Thursday, 7 March 2013

07 March 2013: Nifty Elliott wave analysis: I am quoting for resistance at 5834 – 5858 then 5889. Nifty may start falling from anyone of these resistances. Violation of support at 5795 will give fall.


You must read previous articles and watch the given chart carefully to understand this article completely.



For 07 March 2013: -
On 06 March 2013, FII bought INR 524.05 crs and DII sold INR 599.99 crs.
I have quoted for resistance at 5834 yesterday and it hit a high at 5828.70. I must say that it is looking very near and looking to cross easily but let it happen. Look at market reaction yesterday. It was not convincing at all on hourly chart. Even if Nifty tries to cross 5834 then also we will see resistance at 5858 and 5889. So, we have gradual resistance if market tries to extend its recovery.
Indian market is underperforming from past more than one month. No one knows that concrete reason for this under performance. Market dynamics suggest that it always takes longer time to come out of such phases.
I like to point out one more things. Many believe that only Indian market is sailing against US market. It is completely not true. There are many indices like Hang-Seng, Kospi which are also trading like Indian market. It is hard to believe but right financial world has divided in to two groups. On one hand we have developed countries and on other hand we have ‘rest of the world’. Money is finding ‘developed economy’ as safer and better bet. (I do not have great logic to support my view but I feel that this is the impact of fluctuating currency or say currency war).
Technical indicator like RSI came at 45.40, which is near to mid-point crisis. On other hand VIX closed at 13.40 which is showing a pattern which is suggesting that we can expect rise in VIX now. Yesterday’s lower was 12.90.
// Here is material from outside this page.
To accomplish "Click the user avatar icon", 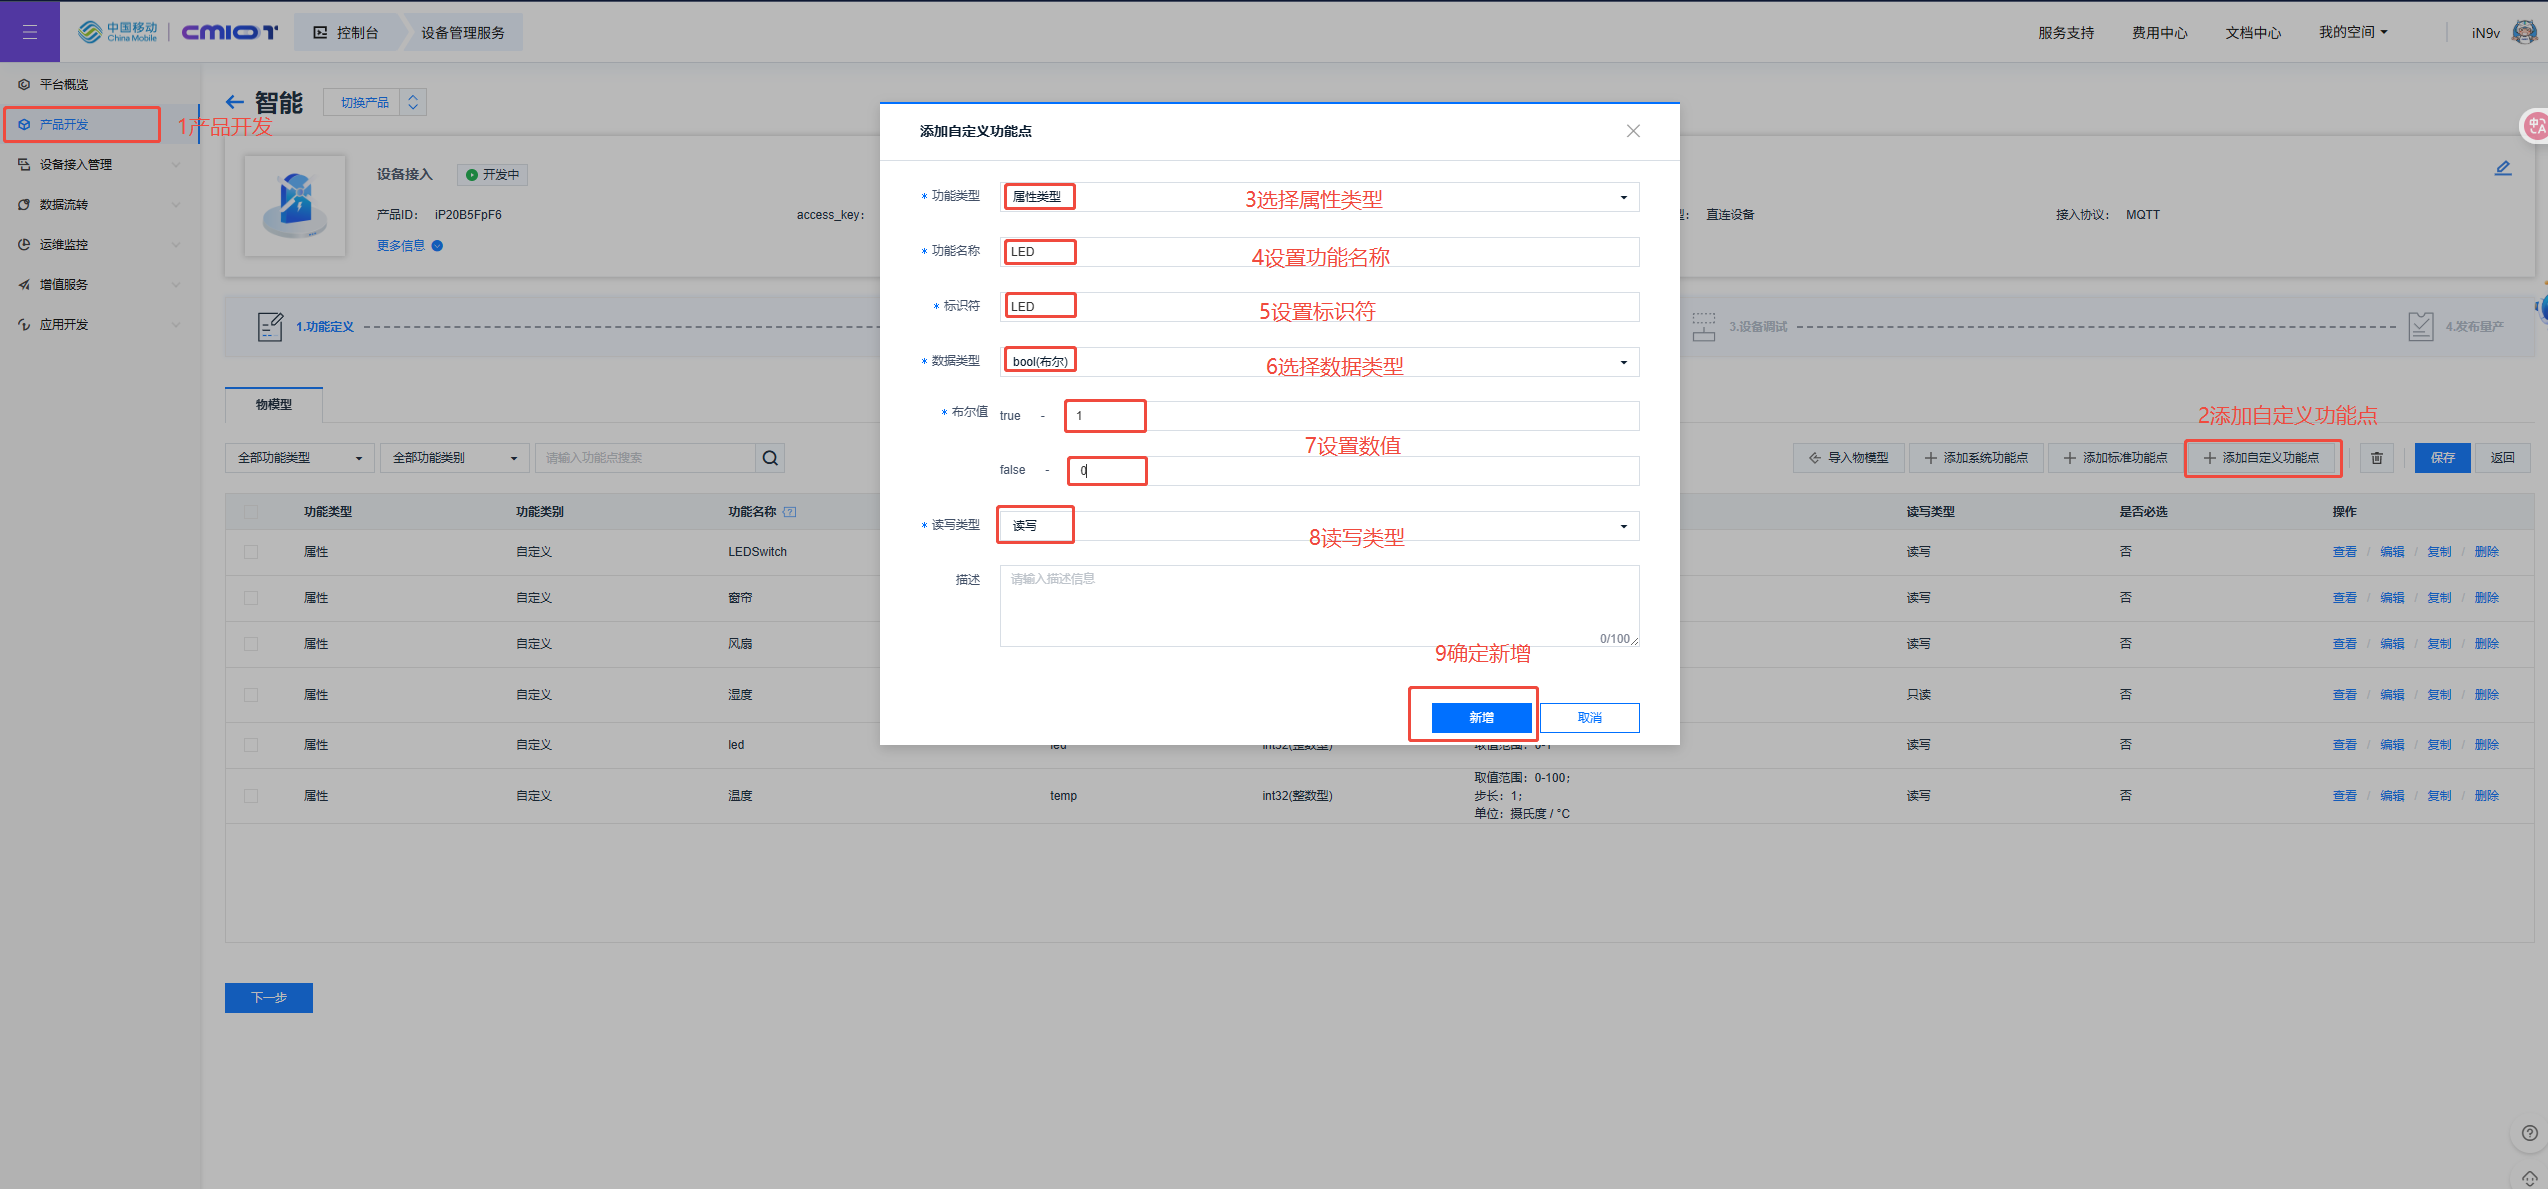I will (2524, 32).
Strategy for Nifty March future – I said yesterday,” If market has to give for recovery then also it will not able to cross above 5853 levels.” I stick with my view as yesterday’s high was just at 5850 only. If it fails to cross 5850 then you can expect fresh wave of fall. It was only the rise in European market and US market future which was rising during our trading hours and saving fall. In the down side if it able to break 5808 then we can see big opening for bears and Nifty March future may crash towards 5760 levels by the end of the day.
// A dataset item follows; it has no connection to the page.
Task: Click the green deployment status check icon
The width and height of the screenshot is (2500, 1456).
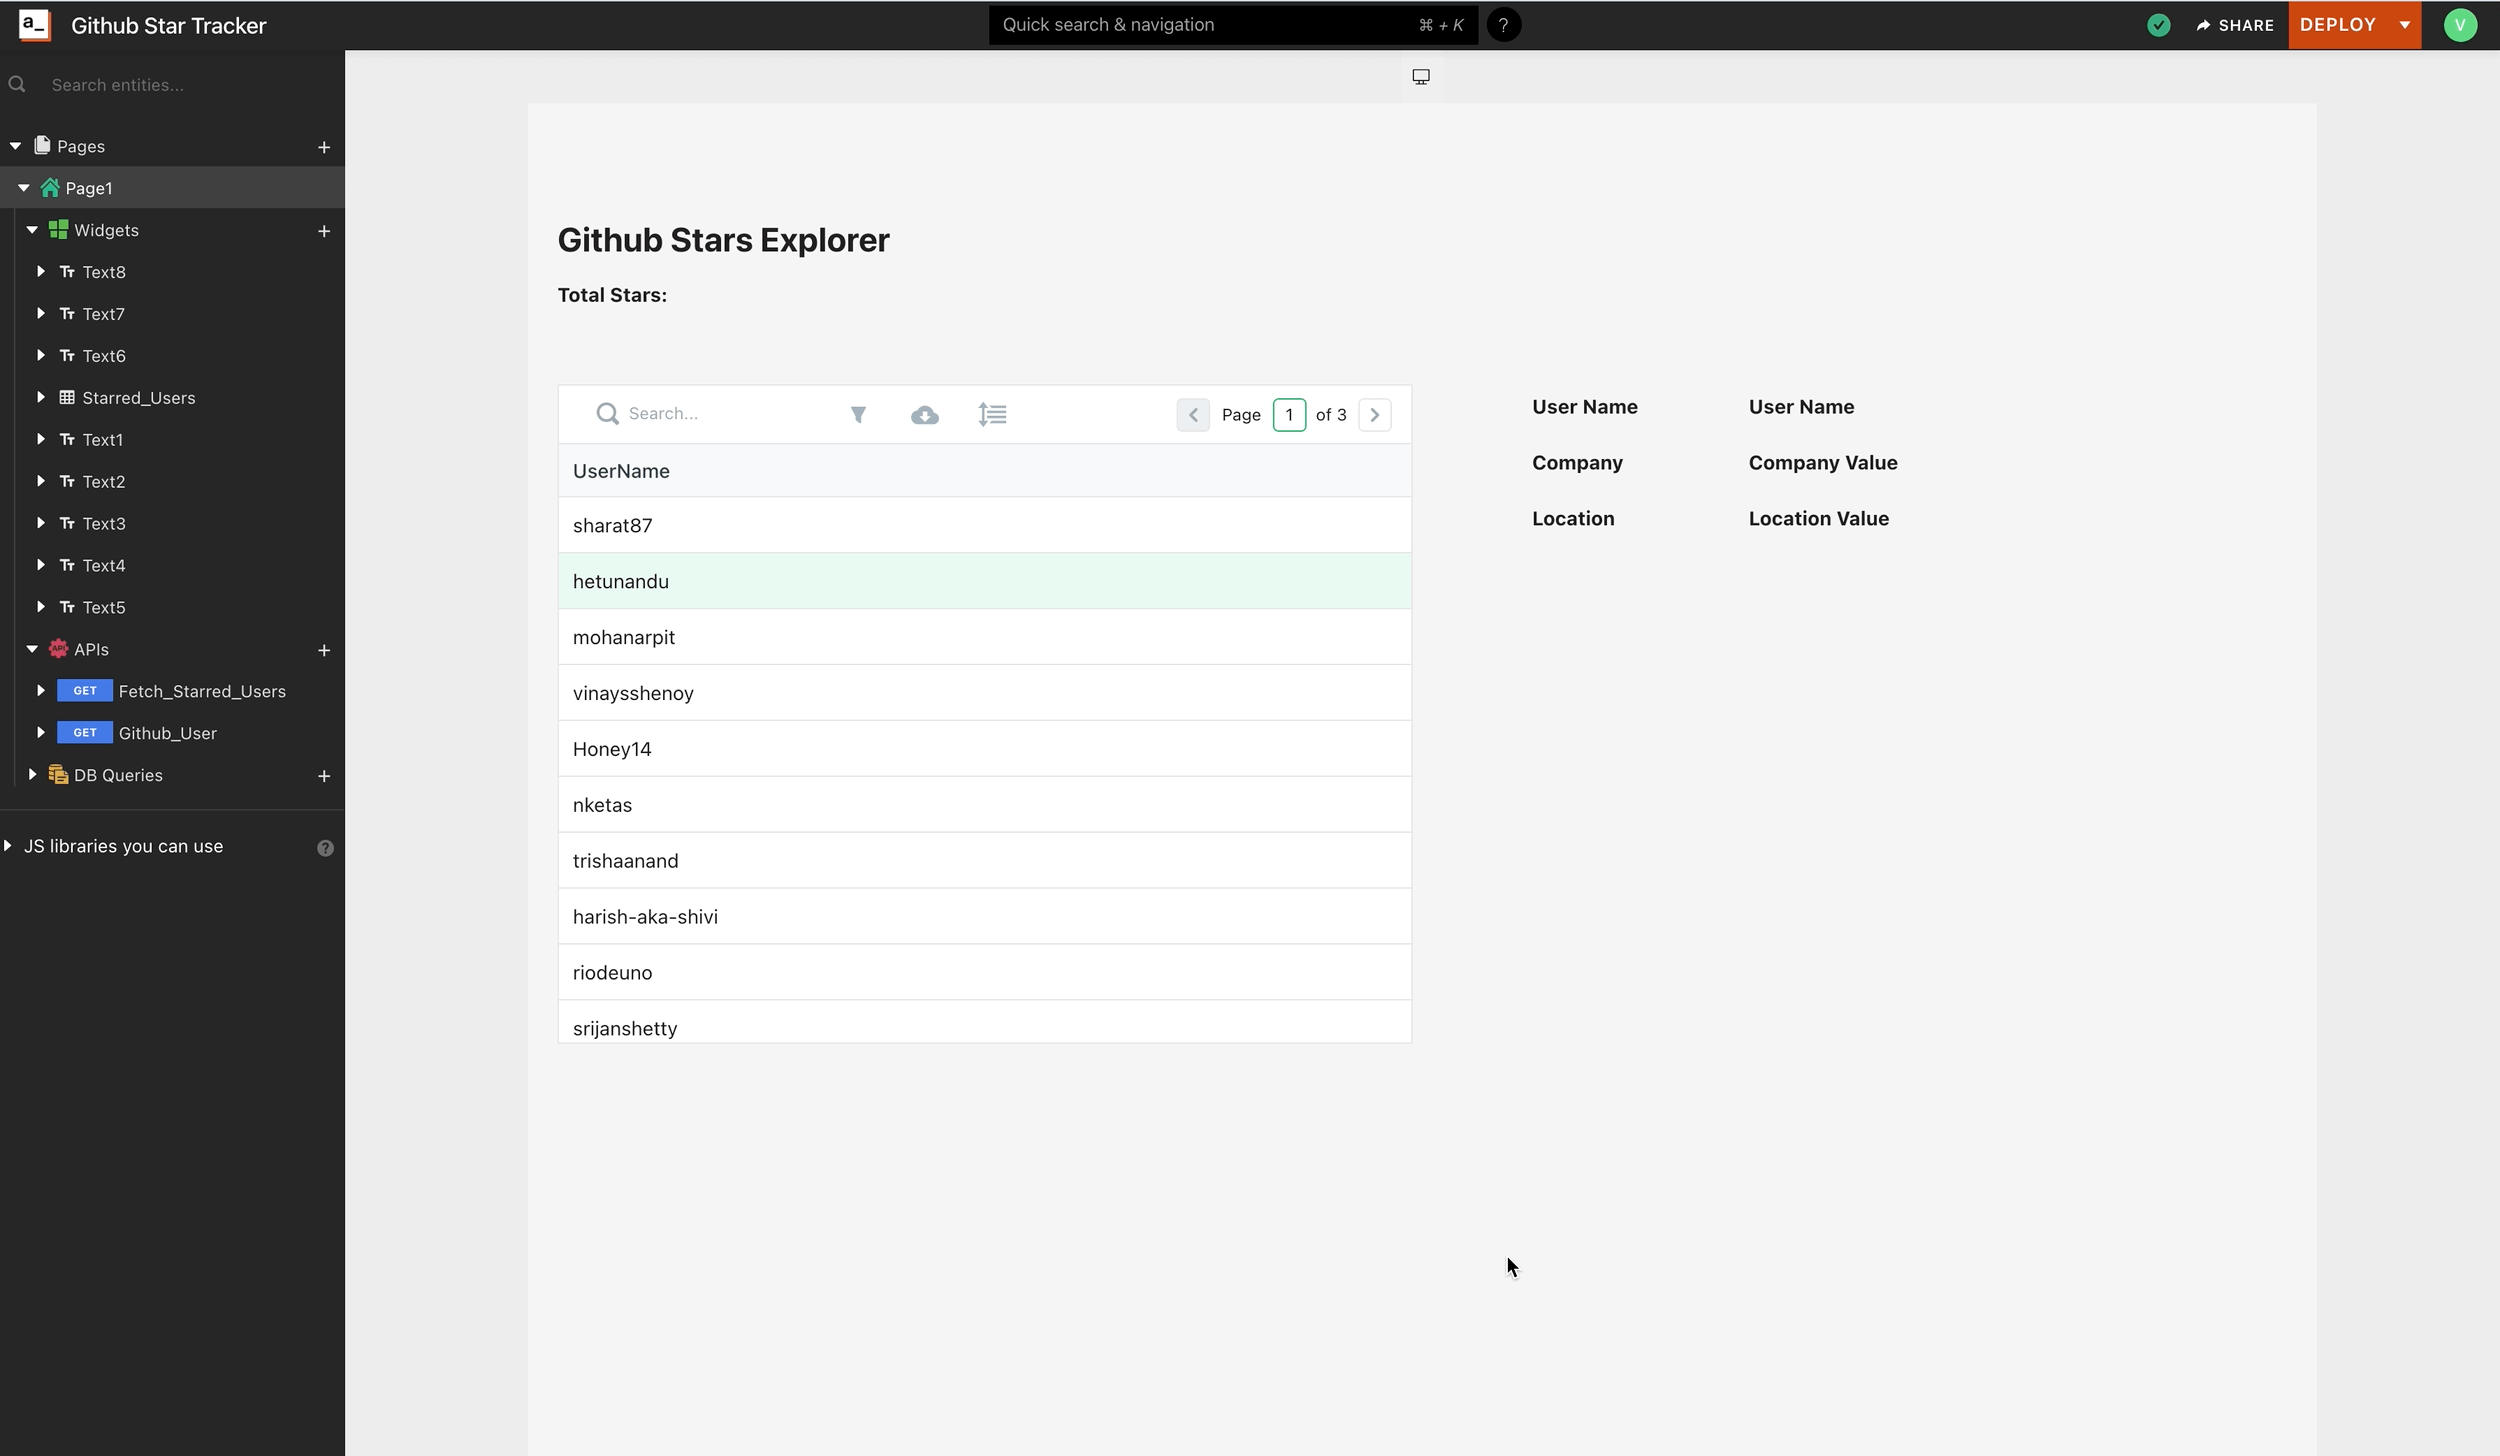Action: pos(2158,24)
S&P 500 – It has another high at 1545 levels. For intraday it took at low at 1538. It is still hard to say for any remarkable fall as we are not getting even single negative day. It is suggesting that US indices are getting lot to low support. If it is really true then just a break below 1538 can do some trading damage. I will not bet for rise. It should not cross 1552 and any break below 1538 will push indices back. I can say anything confidently at least one on negative close. Technical indicators are dead for S&P 500. Shall I buy? Noway.